La peur de l’échec, frein ou moteur?

Par Matthieu Max-Gessler
«La peur de l’échec m’a poussé à réussir»: voilà l’un des messages qu’a mis de l’avant le fondateur de l’entreprise de jeux vidéo Beenox et nouvellement propriétaire de la chaîne Chocolats Favoris, Dominic Brown, lors de son récent passage devant les membres de la Chambre de commerce et d’industries de Trois-Rivières. Si cette recette a été fructueuse pour lui, peut-elle l’être pour tous?
Selon Karina Dastous, chargée de cours à l’Université du Québec à Trois-Rivières (UQTR) et formatrice en gestion dans les entreprises, l’échec est essentiel à l’évolution d’une entreprise.
«À mon sens, l’échec a un rôle essentiel dans l’innovation, puisque ça veut dire qu’on a pris des risques. James Dyson a fabriqué plus de 5000 prototypes d’aspirateur avant de trouver celui qui allait fonctionner. Walt Disney a dû cogner à la porte de 322 banques avant d’en trouver une qui lui a dit oui», résume-t-elle.
Pour Mme Dastous, si la peur a réussi pour certains, elle est généralement un frein à la créativité et, par conséquent, à l’innovation.
«La peur paralyse, alors on n’ose plus rien.

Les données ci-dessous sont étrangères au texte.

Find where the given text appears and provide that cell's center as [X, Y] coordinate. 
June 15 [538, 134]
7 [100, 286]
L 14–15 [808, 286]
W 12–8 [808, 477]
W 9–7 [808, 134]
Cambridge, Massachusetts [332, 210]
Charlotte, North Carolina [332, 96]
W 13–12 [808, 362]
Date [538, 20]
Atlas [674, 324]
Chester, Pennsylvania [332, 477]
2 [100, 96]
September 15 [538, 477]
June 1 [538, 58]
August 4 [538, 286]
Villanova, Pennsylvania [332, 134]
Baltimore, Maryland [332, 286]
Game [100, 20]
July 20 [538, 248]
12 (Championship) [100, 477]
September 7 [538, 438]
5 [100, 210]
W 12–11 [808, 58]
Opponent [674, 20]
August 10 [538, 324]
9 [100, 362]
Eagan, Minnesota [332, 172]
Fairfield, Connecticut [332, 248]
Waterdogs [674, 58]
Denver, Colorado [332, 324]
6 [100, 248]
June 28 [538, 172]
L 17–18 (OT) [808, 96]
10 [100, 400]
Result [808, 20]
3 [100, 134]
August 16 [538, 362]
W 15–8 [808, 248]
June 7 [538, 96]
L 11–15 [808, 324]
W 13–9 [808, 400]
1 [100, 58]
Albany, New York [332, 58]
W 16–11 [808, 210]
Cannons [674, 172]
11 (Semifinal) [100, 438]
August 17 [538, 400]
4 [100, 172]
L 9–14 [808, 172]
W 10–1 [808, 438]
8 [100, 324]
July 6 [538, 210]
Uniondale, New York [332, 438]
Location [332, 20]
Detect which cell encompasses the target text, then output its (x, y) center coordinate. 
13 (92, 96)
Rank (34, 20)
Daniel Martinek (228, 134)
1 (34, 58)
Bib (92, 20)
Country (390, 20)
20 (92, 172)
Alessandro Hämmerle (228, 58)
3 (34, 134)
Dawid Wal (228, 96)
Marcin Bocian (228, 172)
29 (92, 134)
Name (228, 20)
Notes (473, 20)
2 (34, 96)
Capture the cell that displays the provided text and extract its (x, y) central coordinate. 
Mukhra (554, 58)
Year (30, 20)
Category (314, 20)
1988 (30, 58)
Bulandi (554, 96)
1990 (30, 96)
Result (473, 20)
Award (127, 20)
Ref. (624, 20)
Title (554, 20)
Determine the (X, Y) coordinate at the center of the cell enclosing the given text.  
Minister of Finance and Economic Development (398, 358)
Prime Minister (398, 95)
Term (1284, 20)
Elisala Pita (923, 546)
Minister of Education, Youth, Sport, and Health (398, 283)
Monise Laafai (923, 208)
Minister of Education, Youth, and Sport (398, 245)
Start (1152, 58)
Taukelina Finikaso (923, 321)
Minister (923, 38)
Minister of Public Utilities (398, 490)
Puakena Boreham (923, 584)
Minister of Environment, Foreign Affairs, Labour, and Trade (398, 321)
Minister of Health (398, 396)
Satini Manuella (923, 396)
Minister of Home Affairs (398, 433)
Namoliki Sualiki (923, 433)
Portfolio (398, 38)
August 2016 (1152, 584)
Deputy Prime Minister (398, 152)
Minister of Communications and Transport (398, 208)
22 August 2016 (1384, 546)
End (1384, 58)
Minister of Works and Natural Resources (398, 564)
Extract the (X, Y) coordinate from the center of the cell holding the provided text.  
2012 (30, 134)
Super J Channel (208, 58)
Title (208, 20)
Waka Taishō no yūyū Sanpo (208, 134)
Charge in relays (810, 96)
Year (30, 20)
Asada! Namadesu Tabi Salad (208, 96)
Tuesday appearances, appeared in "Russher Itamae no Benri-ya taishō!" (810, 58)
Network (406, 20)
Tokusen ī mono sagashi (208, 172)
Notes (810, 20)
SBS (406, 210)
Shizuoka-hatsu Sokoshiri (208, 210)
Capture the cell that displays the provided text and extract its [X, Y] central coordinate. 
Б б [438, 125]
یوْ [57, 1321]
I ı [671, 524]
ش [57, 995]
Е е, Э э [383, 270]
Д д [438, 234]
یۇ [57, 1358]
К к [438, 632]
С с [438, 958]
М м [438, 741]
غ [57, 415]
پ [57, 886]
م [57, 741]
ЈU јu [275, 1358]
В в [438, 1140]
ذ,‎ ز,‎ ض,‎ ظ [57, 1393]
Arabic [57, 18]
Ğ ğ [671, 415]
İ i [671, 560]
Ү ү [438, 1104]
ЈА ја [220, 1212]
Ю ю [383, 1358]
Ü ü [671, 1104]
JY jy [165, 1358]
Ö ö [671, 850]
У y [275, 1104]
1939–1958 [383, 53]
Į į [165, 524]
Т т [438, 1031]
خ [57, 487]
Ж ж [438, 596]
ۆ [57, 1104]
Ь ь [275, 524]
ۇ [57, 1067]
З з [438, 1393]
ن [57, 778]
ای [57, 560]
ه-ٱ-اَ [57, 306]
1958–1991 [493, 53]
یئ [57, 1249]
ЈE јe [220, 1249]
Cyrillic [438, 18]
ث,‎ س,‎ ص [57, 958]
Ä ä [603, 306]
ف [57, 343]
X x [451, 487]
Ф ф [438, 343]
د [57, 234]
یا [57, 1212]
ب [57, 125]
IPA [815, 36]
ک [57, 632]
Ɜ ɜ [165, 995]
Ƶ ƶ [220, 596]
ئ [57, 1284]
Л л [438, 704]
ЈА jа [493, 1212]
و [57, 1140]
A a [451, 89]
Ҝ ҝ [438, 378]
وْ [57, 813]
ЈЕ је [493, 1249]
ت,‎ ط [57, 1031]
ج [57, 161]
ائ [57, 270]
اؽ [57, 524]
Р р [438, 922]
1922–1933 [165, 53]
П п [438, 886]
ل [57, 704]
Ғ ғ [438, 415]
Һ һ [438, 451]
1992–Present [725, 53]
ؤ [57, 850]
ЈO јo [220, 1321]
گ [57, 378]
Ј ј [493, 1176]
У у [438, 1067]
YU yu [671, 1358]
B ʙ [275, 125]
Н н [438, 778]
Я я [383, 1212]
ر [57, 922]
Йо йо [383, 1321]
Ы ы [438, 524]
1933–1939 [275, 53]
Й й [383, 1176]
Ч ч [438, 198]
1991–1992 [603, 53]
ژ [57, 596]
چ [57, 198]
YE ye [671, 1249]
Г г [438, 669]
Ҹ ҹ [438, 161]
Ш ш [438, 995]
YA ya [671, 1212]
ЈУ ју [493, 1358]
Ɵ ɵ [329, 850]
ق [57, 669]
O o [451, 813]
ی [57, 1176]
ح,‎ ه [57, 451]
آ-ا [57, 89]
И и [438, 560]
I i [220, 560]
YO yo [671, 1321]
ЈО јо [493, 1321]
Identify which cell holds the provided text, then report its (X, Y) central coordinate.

Mais on ne peut pas être créatif dans la peur. Dans un milieu créatif, il faut enlever cette pression-là, puisque cesser de prendre des risques, c’est pratiquement cesser d’évoluer, ce qui mène à notre perte dans un marché en changement comme le nôtre», croit la chargée de cours.
Un frein à la création d’entreprises?
Si le tiers des 18 à 34 ans caressent l’idée de lancer leur entreprise, ils restent peu nombreux à se lancer – à peine 12%. La peur de l’échec peut-elle être un frein à l’entrepreneuriat chez les jeunes, comme elle l’est à l’innovation? Les données québécoises du <I>Global Entrepreneurship Monitor<I> (GEM), une étude menée à travers le monde sur l’entrepreneuriat, ne semblent pas l’indiquer.
«On voit que ce n’est pas un frein à l’entrepreneuriat. Les Québécois n’ont pas peur de l’échec. Ils identifient des opportunités et n’ont pas peur de se lancer en affaires. Mais les gens ne risquent pas de devenir entrepreneurs s’ils ont trop peur de l’échec. Il faut avoir un peu peur, mais pas assez pour ne pas faire le saut», estime Étienne St-Jean, professeur et chercheur à l’Institut de recherche sur les PME de l’UQTR, qui a pris part à cette recherche.
Sans remettre en question les conclusions du GEM, Caroline Beaudry, directrice générale de la Chambre de commerce et d’industries de Trois-Rivières, croit que la peur de l’échec peut parfois priver le Québec d’entrepreneurs de talent, parce qu’ils ont trop à perdre s’ils échouent.
«Les jeunes sont plus audacieux parce qu’ils ont moins à perdre. Passé un certain âge, l’expérience nous montre comment faire les choses, mais on ose moins», avance-t-elle.
Un parcours pour se connaître… et se tromper
Depuis plusieurs années, le Cégep de Trois-Rivières développe des formations et des outils pour aider les futurs entrepreneurs et ceux qui ont déjà fait le saut dans leur carrière atypique. La plus récente corde à l’arc de l’institution est un parcours entrepreneurial, que les étudiants peuvent suivre en parallèle de leurs cours réguliers pour se préparer au lancement de leur entreprise. À l’instar de ce que prône Karina Dastous, l’échec y est perçu comme une occasion d’apprendre plutôt qu’une fin en soi.
«Dans notre philosophie, l’échec est une façon de se développer. On a une intervenante qui accompagne les étudiants dans leurs projets et qui fait une rétroaction avec eux ensuite, pour voir ce qui a bien marché et ce qui serait à faire autrement la prochaine fois», décrit Lucie Hamel, directrice adjointe au soutien à la pédagogie et à la réussite.
Cette dernière ne croit toutefois pas que l’échec soit un frein au lancement d’entreprises, du moins pas chez les jeunes.
«Je ne suis pas sûre que la crainte de l’échec fait que beaucoup de jeunes ne se lancent pas. Les étudiants ne parlent pas de cette crainte, ceux qui veulent faire de l’entrepreneuriat leur carrière sont déterminés», soutient-elle.